Stroke risk is a factor
Blood clots leading to stroke are major concerns for anyone living with AFib – they’re also a direct link between heart and brain function. An irregular heartbeat left untreated can cause blood to pool in the heart and clots may form in the pooled blood. If a clot travels to the brain and lodges in a blood vessel, you could experience the classic physical signs of stroke, like blurry vision, slurred speech, and weakness on one side of the body.
Strokes can manifest in different ways. Some strokes come with sudden and pronounced symptoms, while others are silent. These small and quiet strokes can go undetected, affecting cognition in more subtle ways. Over time, that damage can add up, and cognitive changes can become more obvious.

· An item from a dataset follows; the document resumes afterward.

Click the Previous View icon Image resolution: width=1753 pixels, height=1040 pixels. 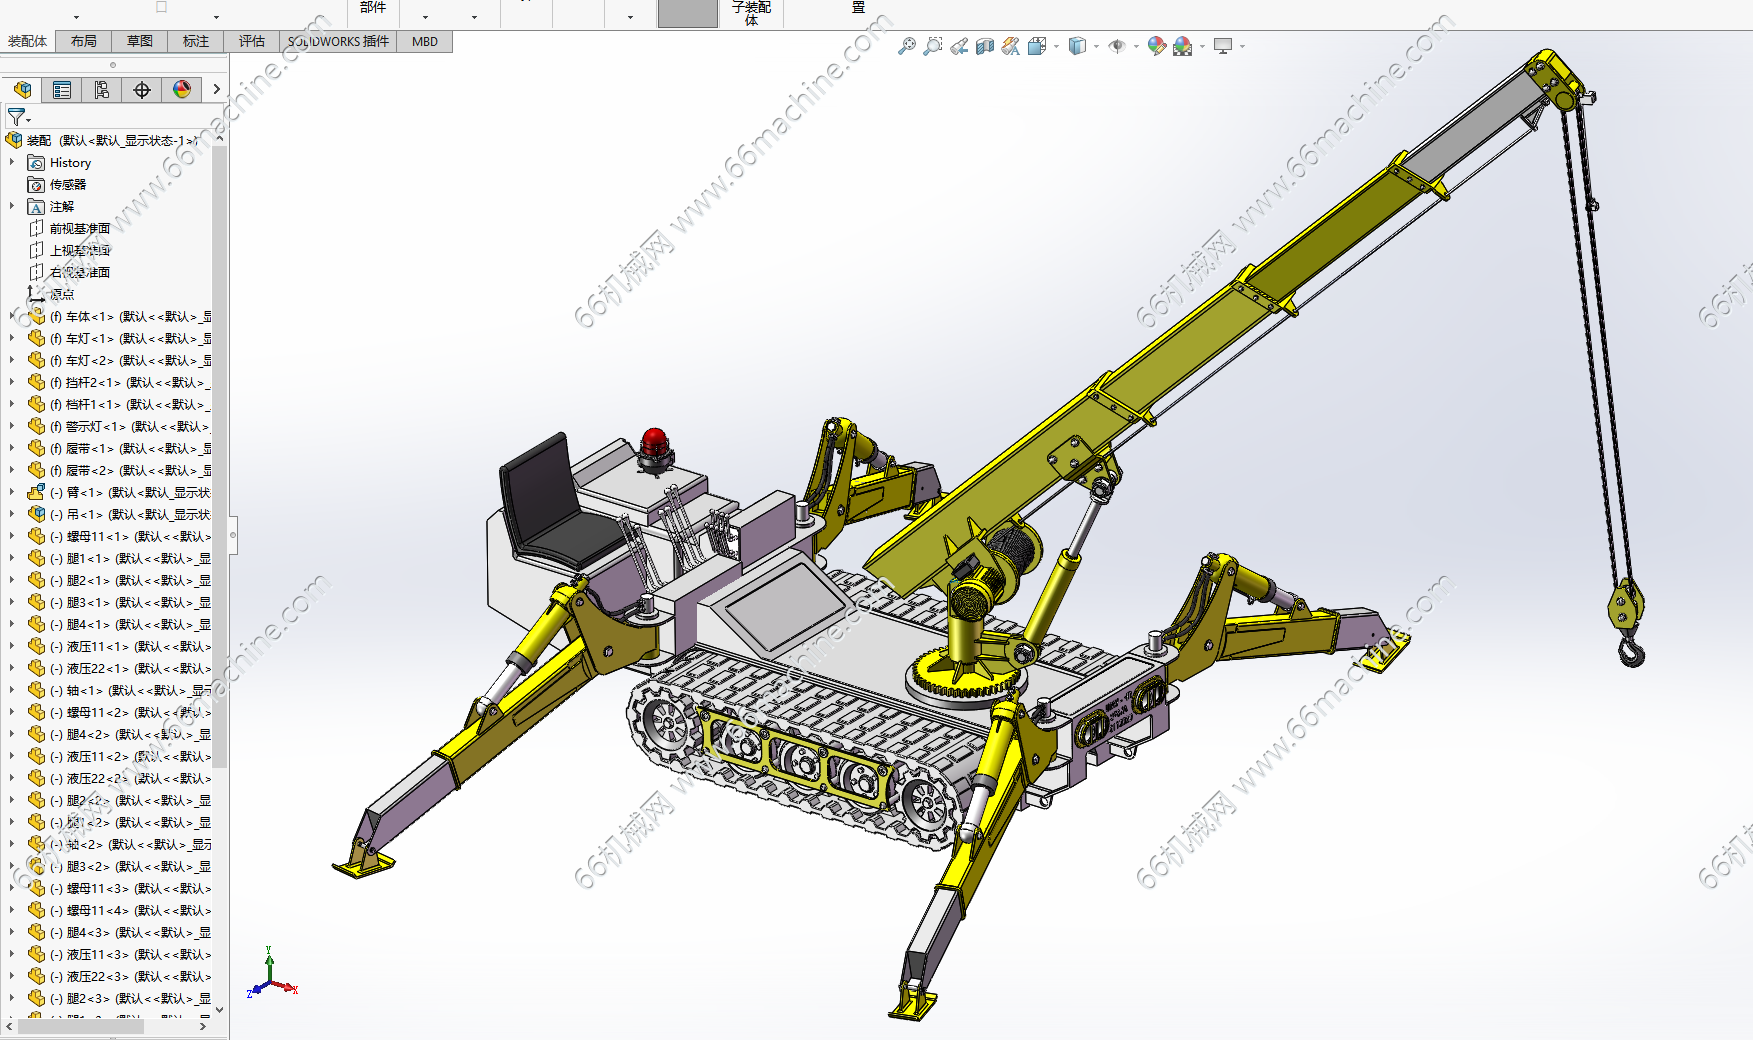pos(959,46)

Your risk increases with age
Aging is a challenge for a lot of people at the best of times; the older we get, the tougher certain actions, reactions, and natural processes become. Your AFib risk and your dementia risk rises as you age, especially as you approach 80.
One study published in the journal Neurology found that AFib can bring on Alzheimer’s at an earlier age than in people without AFib. This report didn’t tie cognitive decline to stroke – rather, patients with AFib who had never had a reported stroke still experienced earlier cognitive decline than average.
The effect of AFib treatment on dementia risk
It seems that there’s some link between AFib and dementia (though studies continue to determine just how strong that link is). There also appears to be a connection between certain AFib medications and the risk of mental decline.
Blood thinners could actually protect the brain
The good news about the heart-brain link is that certain blood thinning medication could actually help to stall the onset of dementia. Results of a recent study published in European Heart Journal show that AFib patients on a blood thinning medication at the beginning of the study were 29 per cent less likely to develop dementia than the other participants.
Where does the benefit come from? One theory is that anticoagulants like Warfarin not only protect against major strokes, but also against mild or mini-strokes, the often invisible events that could add up to significant long-term cognitive decline.
However, there’s a fine balance when it comes to blood thinners and brain health: while blood thinning medication is designed to prevent clots, too much of it can cause microbleeds in the brain. The lesson here is that close monitoring could make all the difference. Speak with your doctor regularly about tracking the amount of medication in your body and revisiting your treatment plan periodically to make sure dosage is still sufficient.
Lifestyle changes for mental longevity
Losing weight and improving your general cardiovascular fitness could have a measurable impact on cognitive complications. One 2016 study found that, of the 355 AFib patients who participated in weight loss interventions, those who sustained their weight loss didn’t feel the burden of their AFib to the same degree as others – In fact, they were more likely to remain in a normal sinus rhythm.
Since the effects of AFib can feed cognitive problems, it follows that the fewer AFib symptoms and episodes you have, the better it will be for your mental health. That’s a good reason to incorporate regular exercise into your AFib management plan.
Looking ahead and staying positive
More studies are needed to unveil more details of the AFib-dementia relationship, but recent findings show promise. There’s a bigger push to figure out how to use this relationship to our benefit, and for now, a good amount of evidence to suggest you should consider blood thinners as a main course of defense.
In addition to thinning your blood, focus on other ways to manage heart dangers like high blood pressure. Since early intervention is so often the key to avoiding the worst case scenario, it’s crucial that you communicate well with your doctor. As new studies are scheduled and research advances, your medical team may be able to tailor a treatment plan to protects your brain as well as your heart.